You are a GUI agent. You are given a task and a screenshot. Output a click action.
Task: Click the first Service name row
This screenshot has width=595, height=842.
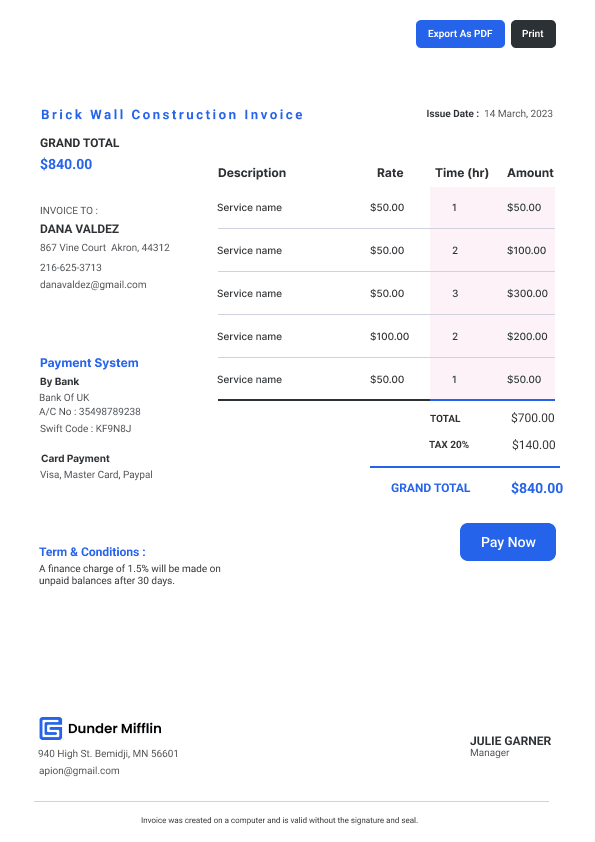click(x=386, y=207)
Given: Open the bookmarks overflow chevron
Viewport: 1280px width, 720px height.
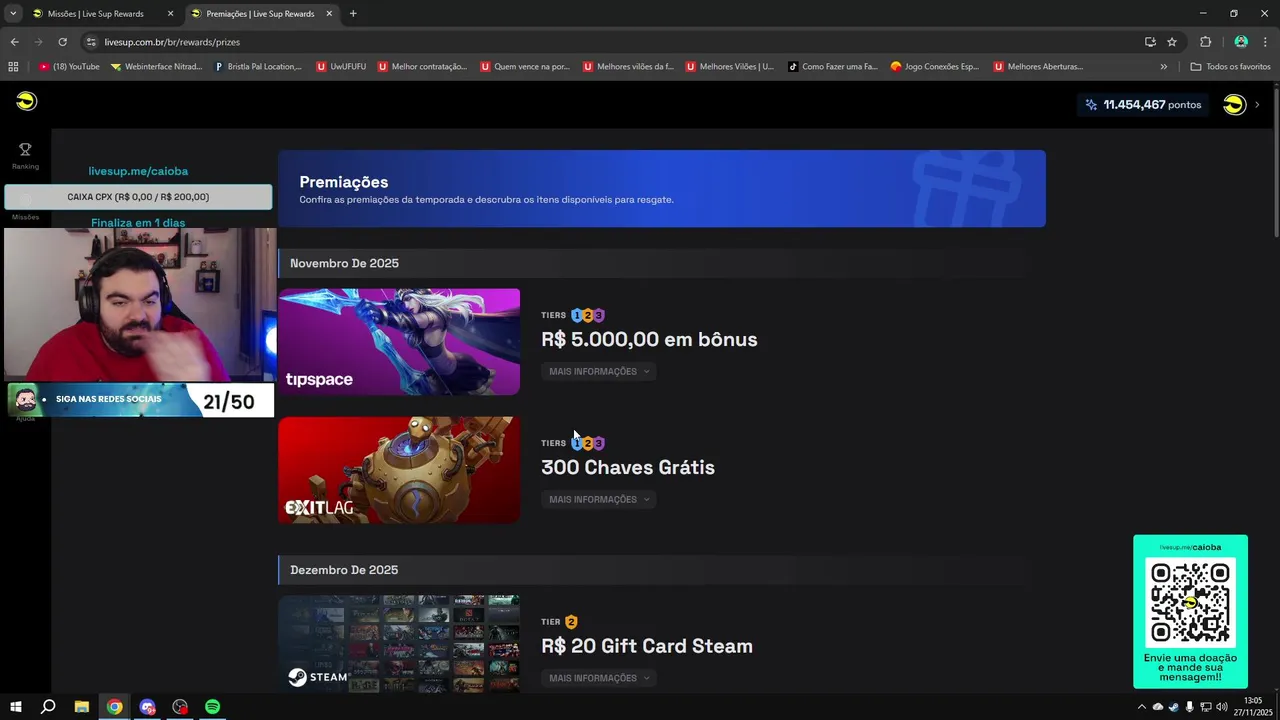Looking at the screenshot, I should (x=1163, y=67).
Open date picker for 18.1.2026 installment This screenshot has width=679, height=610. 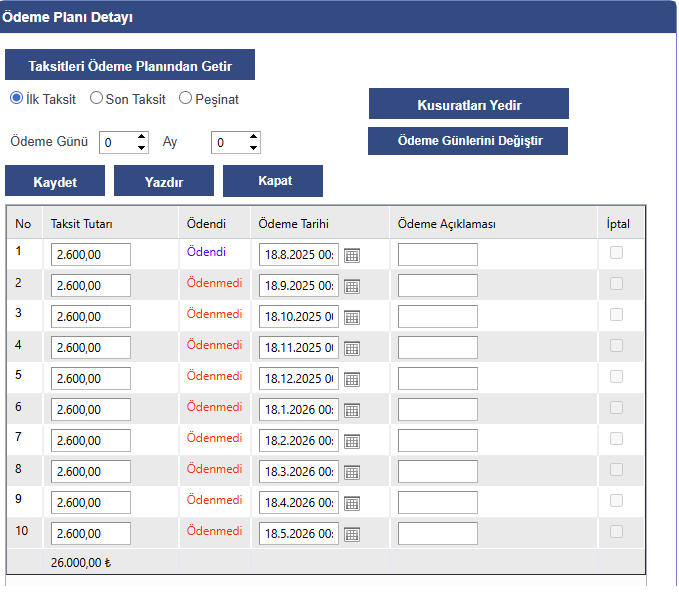click(352, 410)
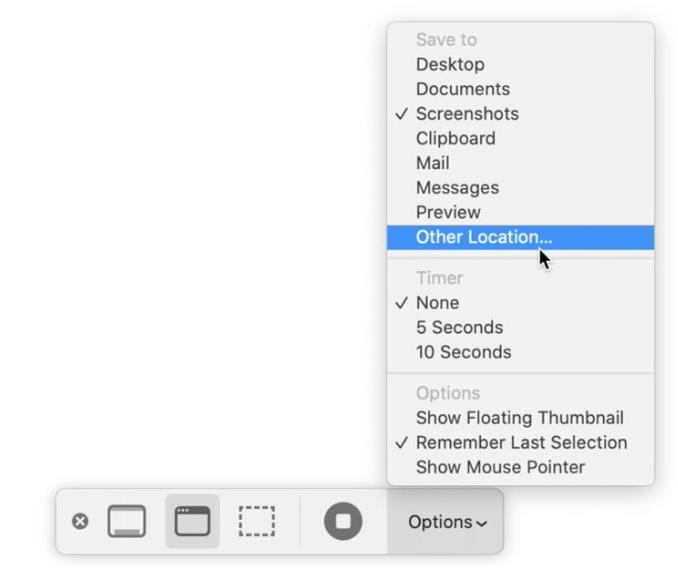Set timer to 5 Seconds
The image size is (678, 574).
[x=521, y=327]
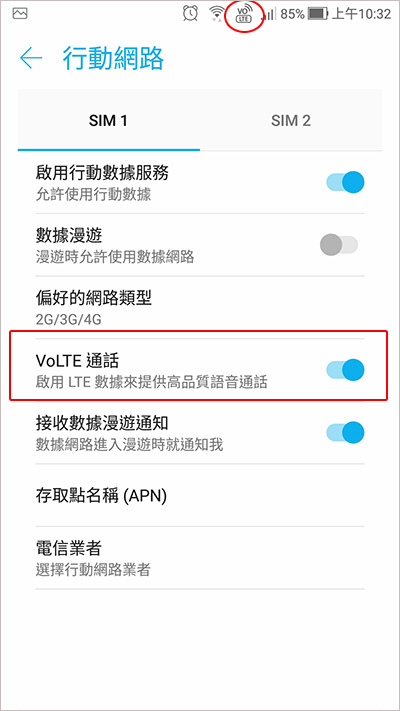Screen dimensions: 400x711
Task: Open 電信業者 network operator selection
Action: [200, 558]
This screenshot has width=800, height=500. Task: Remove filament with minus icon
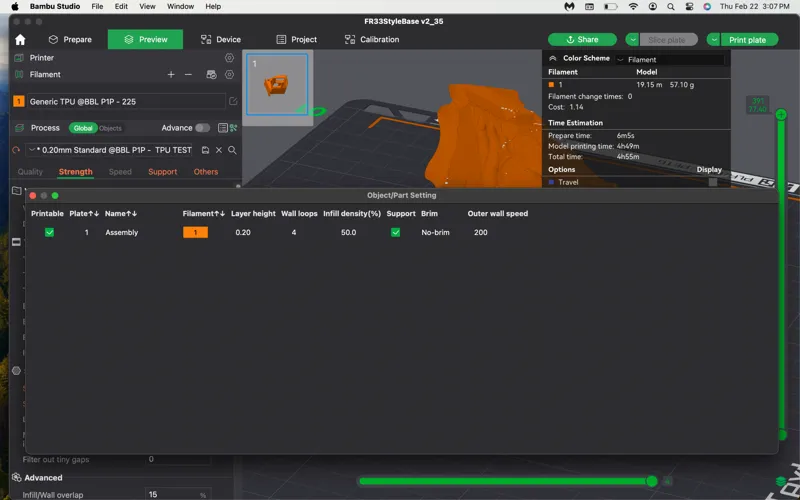(x=188, y=74)
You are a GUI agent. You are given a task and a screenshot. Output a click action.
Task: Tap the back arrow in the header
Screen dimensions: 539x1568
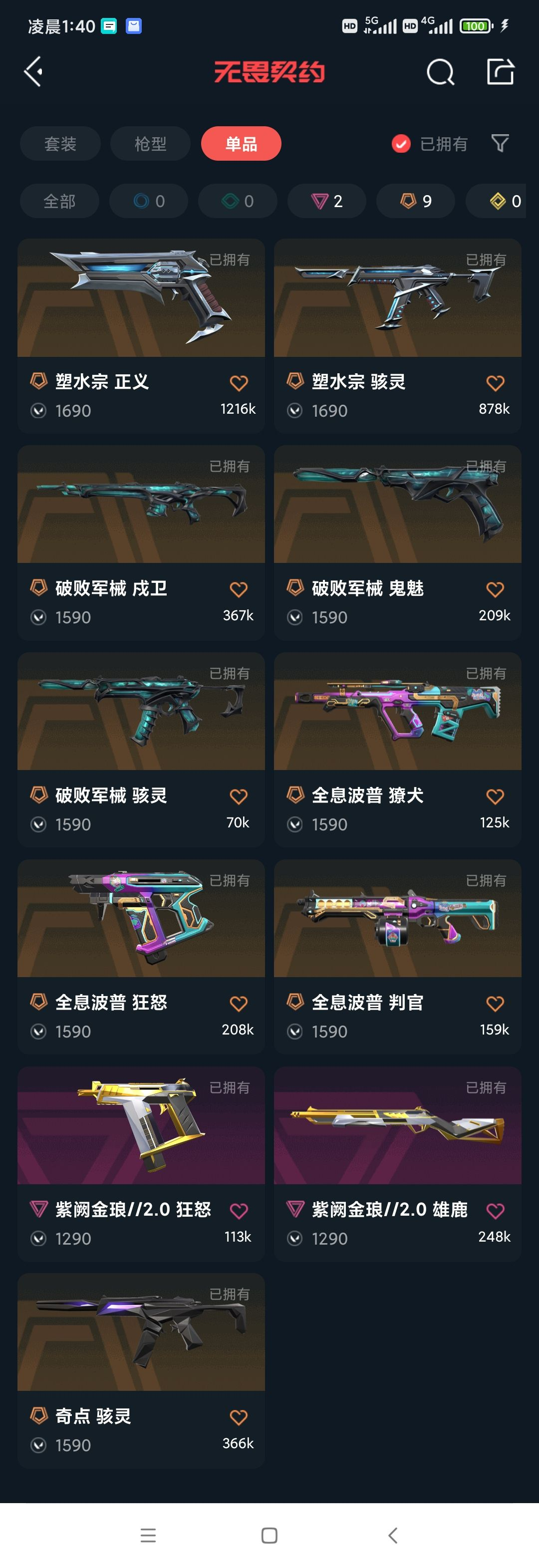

⁂

Task requirements — Quote the records above exactly, from the first line through the line containing "Given: Open the bookmarks overflow chevron", and leave out the pictures.

Final answer —
You are a GUI agent. You are given a task and a screenshot. Output a click action.
Task: Click the first Service name row
This screenshot has width=595, height=842.
click(x=386, y=207)
Given: Open the bookmarks overflow chevron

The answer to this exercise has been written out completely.